Growth arrest and forced differentiation of human primary glioblastoma multiforme by a novel small molecule.

PMID 24989033


Glioblastoma multiforme is the most common malignant brain tumor in adults, with an average survival of less than one year due to its resistance to therapy. Recent studies reported that GBM initiates from CD133-expressing cancer stem cells (CSC). However, the efficacy of CSC targeting is limited. A newly developed approach in cancer treatment is the forced differentiation of cancer cells. Here, we show that the treatment of the novel small molecule, CG500354, into CD133-expressing human primary GBM cells induces growth arrest by cell cycle regulators, p53, p21, p27 and phase-specific cyclins, and neural differentiation, as confirmed by neural progenitor/precursor markers, nestin, GFAP and Tuj1. When GBM-derived cells caused the tumors in NOD/SCID mice, CG500354 induced GBM-derived cells differentiation into Tuj1 and GFAP expressing cells.
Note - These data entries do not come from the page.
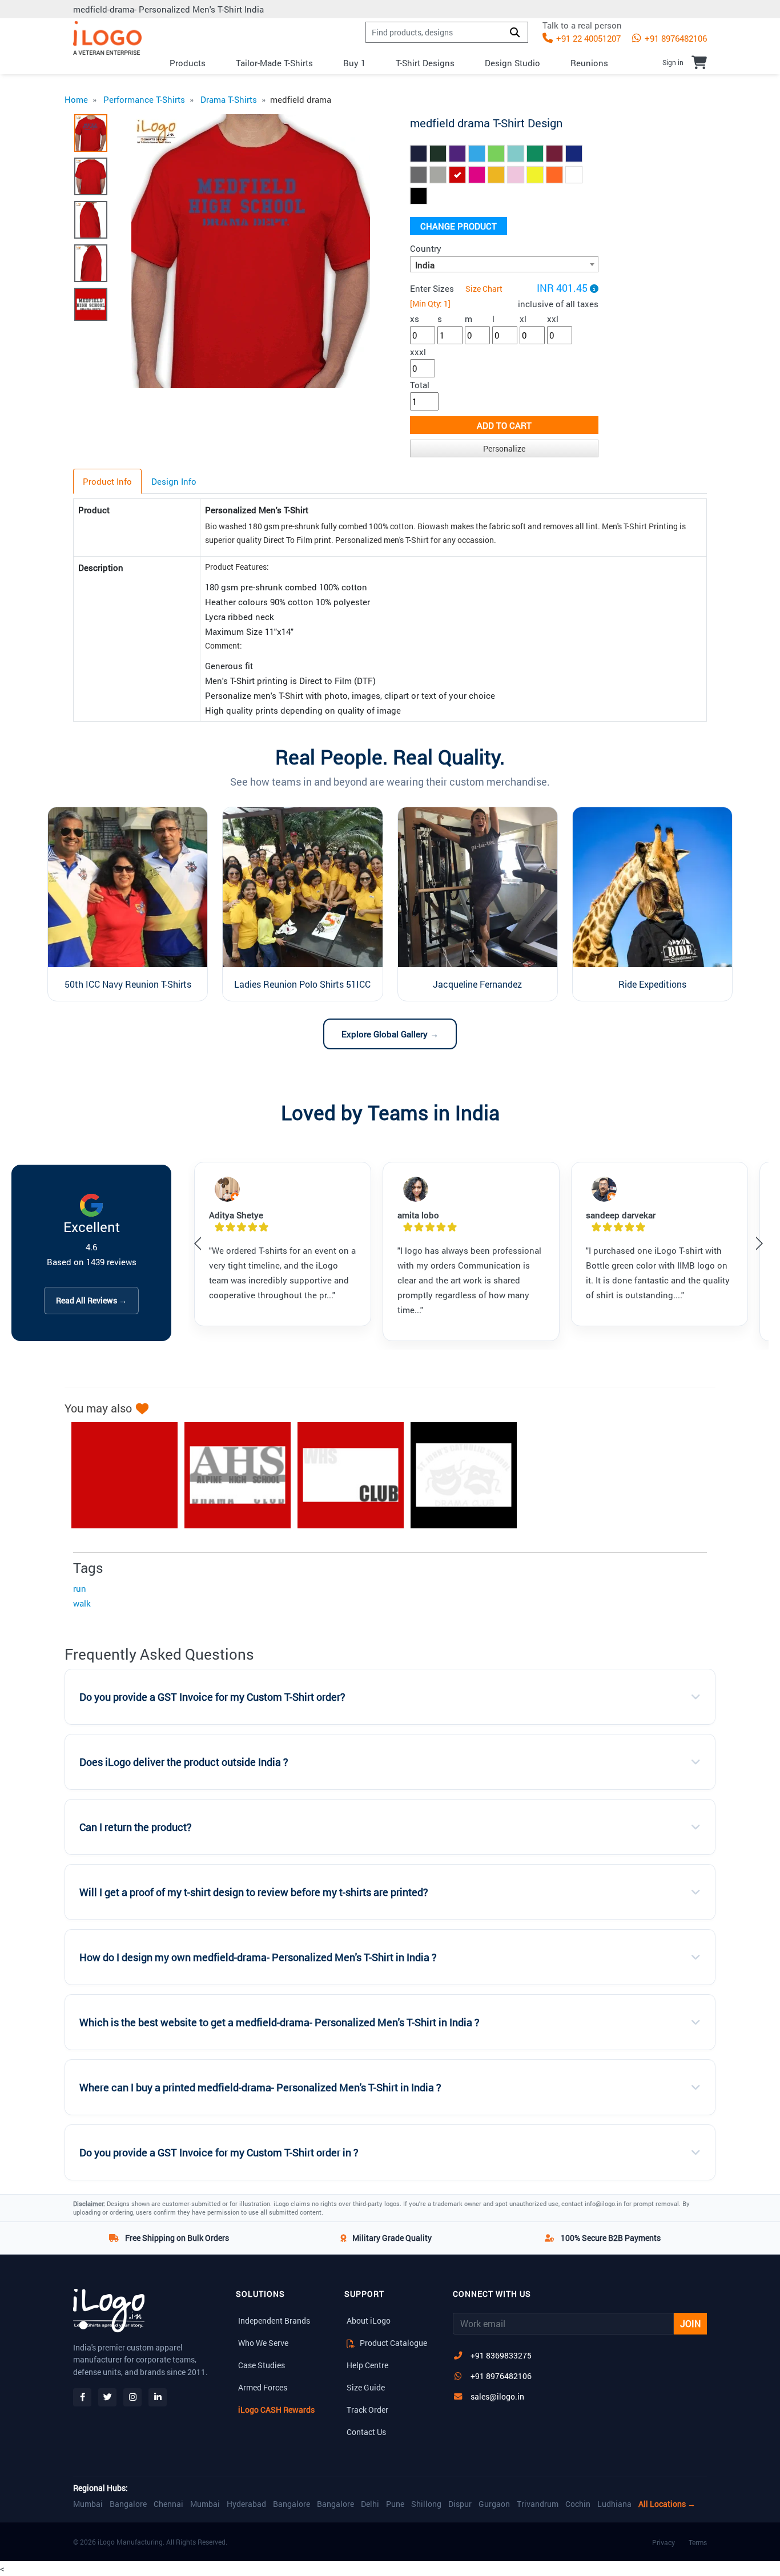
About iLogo (369, 2320)
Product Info (107, 481)
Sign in (672, 62)
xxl (552, 318)
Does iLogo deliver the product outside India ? (183, 1762)
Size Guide (366, 2387)
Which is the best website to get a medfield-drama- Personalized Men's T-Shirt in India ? (279, 2022)
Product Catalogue (392, 2342)
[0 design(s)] (699, 62)
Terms (698, 2542)
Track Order (367, 2409)
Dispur (460, 2504)
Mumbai (88, 2504)
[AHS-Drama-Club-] (232, 1475)
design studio (512, 63)
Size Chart (483, 288)
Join (690, 2323)
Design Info (173, 481)
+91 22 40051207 (587, 38)
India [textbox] (425, 265)
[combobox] (504, 264)
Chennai (168, 2504)
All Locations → (666, 2504)
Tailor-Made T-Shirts (274, 63)
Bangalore (128, 2504)
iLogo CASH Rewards (276, 2409)
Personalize (504, 448)
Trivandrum (537, 2504)
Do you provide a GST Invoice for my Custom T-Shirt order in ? (219, 2152)
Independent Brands (274, 2320)
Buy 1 (354, 63)
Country (425, 248)
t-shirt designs (425, 63)
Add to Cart (504, 425)
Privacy (663, 2542)
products (188, 63)
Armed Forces (262, 2387)
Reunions (589, 63)
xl (523, 318)
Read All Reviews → (91, 1300)
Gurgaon (494, 2504)
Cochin (577, 2504)
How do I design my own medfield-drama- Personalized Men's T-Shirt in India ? (258, 1957)
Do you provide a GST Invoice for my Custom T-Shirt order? (212, 1697)
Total (419, 385)
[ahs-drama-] (119, 1475)
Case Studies (261, 2365)
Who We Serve (263, 2342)
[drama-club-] (458, 1475)
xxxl (418, 351)
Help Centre (367, 2365)
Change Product (458, 226)
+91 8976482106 (674, 38)
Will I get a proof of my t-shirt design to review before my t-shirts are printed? (253, 1892)
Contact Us (366, 2431)
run (79, 1588)
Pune (395, 2504)
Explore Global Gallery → (390, 1034)
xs (414, 318)
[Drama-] (345, 1475)
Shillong (426, 2504)
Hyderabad (246, 2504)
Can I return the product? (135, 1827)
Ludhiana (614, 2504)
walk (82, 1603)
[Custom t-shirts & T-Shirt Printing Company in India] (107, 38)
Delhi (370, 2504)
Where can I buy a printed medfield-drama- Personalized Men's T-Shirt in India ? (260, 2087)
We next demonstrated that CG500354 plays a tumor-suppressive role via cAMP/CREB signaling pathway. CG500354 increases not only the extracellular cAMP level but also the protein level of PKA and CREB. Additionally, both mimetic substances, Forskolin and Rolipram, revealed comparable results with CG500354. Our findings indicate that induction of growth arrest and neural differentiation via cAMP/CREB signaling pathway by CG500354 treatment suggests the novel targeting of PDE4D in the development of new drugs for brain tumor therapy.